#### WHAT IS NEEDED:
Look through the data below. Pick out the lines holding the string "computer".

-- TASK DATA follows --

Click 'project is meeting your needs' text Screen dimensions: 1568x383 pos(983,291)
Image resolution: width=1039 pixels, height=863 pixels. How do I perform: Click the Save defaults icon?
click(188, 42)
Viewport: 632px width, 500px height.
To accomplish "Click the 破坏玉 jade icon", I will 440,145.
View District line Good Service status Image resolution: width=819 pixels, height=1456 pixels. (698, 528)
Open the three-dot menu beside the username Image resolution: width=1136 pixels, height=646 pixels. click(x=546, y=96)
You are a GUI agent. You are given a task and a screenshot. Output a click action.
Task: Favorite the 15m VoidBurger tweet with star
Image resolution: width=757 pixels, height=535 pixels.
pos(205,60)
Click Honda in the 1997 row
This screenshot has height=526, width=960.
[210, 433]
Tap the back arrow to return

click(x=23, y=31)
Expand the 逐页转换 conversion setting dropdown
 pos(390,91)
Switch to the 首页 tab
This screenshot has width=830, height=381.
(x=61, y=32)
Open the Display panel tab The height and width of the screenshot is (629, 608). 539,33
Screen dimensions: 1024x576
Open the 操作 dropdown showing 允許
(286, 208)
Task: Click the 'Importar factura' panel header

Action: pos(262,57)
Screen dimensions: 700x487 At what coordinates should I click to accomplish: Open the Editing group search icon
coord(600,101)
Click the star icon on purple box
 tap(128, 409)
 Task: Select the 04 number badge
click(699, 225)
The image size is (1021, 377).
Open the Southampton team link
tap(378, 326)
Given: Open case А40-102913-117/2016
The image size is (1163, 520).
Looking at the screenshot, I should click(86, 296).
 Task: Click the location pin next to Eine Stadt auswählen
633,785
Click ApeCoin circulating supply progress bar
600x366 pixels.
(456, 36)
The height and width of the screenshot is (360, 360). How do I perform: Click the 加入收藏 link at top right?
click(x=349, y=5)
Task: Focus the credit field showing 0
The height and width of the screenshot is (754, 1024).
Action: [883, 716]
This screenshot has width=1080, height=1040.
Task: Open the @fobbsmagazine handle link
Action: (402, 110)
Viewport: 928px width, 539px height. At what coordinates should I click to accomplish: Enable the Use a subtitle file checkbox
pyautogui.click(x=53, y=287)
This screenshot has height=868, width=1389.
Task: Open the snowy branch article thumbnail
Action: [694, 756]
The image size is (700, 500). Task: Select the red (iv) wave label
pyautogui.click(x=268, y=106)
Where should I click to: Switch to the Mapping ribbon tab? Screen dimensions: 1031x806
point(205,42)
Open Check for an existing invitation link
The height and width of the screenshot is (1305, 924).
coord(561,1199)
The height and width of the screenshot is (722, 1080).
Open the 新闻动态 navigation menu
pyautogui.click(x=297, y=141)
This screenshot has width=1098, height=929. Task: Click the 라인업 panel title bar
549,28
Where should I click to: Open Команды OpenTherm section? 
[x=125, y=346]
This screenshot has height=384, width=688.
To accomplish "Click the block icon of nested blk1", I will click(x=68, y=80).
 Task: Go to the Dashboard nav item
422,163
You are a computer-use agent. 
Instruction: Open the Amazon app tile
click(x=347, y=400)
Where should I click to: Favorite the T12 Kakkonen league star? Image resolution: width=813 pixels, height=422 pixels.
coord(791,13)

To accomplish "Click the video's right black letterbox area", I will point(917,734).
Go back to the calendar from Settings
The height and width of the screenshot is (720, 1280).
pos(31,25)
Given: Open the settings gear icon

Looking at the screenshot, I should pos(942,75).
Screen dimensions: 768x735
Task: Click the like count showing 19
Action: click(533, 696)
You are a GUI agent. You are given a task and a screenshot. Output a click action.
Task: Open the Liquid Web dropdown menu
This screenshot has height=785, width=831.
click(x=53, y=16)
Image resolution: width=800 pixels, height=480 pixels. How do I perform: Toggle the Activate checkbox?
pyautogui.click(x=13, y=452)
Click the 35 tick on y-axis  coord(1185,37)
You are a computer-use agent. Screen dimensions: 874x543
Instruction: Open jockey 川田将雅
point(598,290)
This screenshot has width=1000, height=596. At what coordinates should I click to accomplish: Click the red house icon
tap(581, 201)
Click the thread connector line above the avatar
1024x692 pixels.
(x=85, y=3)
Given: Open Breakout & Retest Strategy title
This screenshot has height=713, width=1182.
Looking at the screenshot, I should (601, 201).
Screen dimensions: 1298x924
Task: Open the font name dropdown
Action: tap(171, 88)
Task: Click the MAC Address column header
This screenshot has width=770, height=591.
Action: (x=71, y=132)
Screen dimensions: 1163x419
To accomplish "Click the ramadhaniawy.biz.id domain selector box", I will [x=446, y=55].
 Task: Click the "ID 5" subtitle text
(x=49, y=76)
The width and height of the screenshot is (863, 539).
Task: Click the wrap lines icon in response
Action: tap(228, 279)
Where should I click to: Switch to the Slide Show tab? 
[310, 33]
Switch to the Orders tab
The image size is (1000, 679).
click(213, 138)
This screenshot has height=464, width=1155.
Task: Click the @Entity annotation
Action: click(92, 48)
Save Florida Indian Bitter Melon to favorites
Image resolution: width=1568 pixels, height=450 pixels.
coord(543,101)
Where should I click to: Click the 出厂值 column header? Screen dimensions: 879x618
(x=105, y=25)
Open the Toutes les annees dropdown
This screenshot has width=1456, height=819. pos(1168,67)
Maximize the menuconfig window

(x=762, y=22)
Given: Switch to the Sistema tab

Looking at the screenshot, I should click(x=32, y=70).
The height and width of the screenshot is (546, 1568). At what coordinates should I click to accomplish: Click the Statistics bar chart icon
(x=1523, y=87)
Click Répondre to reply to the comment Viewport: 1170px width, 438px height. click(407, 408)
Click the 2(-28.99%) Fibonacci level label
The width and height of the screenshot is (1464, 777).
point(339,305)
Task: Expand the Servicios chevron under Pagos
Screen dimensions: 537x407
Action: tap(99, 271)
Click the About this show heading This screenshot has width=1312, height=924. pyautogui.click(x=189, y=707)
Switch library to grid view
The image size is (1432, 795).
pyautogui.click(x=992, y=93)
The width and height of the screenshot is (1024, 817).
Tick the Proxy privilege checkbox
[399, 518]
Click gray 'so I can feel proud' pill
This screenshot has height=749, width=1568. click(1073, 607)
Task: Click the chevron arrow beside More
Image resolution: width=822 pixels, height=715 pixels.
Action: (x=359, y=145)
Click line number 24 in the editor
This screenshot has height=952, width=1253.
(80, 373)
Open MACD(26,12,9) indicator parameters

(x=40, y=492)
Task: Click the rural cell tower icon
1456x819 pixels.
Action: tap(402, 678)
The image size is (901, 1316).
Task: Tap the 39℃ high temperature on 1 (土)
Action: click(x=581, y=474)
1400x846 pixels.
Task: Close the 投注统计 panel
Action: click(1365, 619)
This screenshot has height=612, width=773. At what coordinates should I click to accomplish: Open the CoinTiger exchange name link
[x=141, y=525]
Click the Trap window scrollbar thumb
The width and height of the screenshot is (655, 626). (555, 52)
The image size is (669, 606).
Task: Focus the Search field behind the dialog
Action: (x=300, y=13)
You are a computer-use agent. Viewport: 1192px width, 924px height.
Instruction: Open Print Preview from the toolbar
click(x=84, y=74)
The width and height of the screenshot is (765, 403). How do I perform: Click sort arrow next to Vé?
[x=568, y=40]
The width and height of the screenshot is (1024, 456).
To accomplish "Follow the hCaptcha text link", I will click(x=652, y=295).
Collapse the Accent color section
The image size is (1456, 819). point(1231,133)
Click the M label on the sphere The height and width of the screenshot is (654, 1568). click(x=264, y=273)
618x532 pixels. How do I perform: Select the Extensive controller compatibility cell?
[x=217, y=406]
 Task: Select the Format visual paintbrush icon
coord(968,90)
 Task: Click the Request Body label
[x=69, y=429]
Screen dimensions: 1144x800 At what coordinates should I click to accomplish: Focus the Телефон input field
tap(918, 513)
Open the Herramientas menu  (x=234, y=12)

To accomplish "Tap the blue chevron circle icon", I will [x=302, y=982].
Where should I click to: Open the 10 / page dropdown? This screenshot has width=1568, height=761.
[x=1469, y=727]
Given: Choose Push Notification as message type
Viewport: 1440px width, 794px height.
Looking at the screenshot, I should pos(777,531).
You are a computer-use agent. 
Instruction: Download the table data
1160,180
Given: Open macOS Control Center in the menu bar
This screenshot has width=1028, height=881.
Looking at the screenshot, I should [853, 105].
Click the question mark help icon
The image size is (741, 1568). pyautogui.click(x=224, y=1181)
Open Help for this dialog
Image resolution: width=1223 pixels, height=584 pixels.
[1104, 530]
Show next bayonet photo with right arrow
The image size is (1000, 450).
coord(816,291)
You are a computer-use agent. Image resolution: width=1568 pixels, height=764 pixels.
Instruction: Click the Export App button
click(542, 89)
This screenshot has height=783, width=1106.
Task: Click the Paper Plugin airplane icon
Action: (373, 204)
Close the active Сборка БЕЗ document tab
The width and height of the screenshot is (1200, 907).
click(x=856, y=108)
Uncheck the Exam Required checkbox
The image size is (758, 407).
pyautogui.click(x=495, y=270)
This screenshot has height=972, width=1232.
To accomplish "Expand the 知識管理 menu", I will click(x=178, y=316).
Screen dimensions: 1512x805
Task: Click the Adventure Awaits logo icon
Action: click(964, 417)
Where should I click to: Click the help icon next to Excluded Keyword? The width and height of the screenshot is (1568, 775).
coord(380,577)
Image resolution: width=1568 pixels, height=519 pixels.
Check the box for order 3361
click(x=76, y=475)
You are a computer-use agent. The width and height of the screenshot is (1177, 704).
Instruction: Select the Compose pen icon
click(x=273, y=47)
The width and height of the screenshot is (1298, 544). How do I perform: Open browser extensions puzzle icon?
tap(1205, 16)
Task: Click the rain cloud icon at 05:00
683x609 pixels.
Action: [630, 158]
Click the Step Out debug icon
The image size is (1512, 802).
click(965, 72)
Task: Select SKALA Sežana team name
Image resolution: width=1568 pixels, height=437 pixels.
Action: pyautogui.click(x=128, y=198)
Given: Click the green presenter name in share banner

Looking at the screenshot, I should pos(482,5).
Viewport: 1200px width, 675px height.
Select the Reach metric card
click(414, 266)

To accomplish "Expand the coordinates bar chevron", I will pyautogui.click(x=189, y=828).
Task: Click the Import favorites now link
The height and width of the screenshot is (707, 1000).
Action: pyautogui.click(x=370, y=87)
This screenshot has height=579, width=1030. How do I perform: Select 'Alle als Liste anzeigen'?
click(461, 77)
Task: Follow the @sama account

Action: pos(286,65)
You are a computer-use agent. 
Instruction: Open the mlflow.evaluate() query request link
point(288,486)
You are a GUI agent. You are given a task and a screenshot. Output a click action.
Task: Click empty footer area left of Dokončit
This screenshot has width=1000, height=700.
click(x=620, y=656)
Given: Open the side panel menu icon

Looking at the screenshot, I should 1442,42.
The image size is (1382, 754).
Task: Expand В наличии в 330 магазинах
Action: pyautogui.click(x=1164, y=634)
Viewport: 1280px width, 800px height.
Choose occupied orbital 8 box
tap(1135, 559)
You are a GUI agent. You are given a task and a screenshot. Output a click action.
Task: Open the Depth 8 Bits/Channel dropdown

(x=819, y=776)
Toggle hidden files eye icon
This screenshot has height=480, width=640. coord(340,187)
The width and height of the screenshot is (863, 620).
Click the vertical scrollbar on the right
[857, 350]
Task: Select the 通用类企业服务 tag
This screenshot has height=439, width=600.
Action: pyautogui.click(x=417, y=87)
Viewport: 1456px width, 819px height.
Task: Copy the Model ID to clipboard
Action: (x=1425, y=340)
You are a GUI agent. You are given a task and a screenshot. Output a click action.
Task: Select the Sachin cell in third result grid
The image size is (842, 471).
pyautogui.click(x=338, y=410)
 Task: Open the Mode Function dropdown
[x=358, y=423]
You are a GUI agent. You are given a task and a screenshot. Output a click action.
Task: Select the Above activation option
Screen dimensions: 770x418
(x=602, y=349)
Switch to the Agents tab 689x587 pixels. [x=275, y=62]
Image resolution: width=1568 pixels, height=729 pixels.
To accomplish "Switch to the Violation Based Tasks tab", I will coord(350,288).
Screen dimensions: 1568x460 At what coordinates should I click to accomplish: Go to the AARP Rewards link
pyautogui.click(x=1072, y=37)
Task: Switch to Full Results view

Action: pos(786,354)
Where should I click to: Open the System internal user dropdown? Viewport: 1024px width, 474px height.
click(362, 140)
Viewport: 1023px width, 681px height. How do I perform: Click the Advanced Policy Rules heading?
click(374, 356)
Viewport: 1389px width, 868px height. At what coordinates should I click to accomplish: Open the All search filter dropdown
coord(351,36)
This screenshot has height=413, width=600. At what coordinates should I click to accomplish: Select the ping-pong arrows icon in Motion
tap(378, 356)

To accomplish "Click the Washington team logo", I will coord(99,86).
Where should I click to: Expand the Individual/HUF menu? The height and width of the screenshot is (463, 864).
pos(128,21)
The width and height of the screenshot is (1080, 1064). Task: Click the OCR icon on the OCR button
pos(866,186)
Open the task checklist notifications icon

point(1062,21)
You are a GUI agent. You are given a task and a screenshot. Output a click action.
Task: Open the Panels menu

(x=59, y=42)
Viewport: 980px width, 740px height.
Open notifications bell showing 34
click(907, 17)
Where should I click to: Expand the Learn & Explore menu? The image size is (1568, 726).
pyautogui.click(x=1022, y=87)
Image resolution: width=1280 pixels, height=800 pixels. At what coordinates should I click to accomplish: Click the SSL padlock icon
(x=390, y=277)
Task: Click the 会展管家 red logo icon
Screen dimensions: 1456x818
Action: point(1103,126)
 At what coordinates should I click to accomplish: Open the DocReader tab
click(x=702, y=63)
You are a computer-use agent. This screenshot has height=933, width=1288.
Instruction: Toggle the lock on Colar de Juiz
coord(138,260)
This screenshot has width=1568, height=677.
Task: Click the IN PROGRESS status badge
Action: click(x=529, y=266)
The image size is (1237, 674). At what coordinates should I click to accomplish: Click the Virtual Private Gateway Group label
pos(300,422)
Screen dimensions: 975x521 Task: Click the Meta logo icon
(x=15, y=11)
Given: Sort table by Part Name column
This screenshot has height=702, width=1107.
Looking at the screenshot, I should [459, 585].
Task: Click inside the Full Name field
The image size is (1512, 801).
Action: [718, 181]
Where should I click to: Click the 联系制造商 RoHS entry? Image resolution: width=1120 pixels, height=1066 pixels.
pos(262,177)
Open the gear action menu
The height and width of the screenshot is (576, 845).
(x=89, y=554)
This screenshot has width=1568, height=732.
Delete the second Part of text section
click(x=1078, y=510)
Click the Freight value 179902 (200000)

-- TASK DATA concluded --

#### EXERCISE SOLUTION:
You are a computer-use agent. 
You are a computer-use agent. Screen dimensions: 874x543
You are a computer-use agent. Viewport: 1192px width, 924px height.
You are a computer-use agent. 
You are a computer-use agent. Image resolution: width=1568 pixels, height=764 pixels.
You are a computer-use agent. The width and height of the screenshot is (1177, 704).
You are a computer-use agent. 
You are a computer-use agent. This screenshot has height=933, width=1288.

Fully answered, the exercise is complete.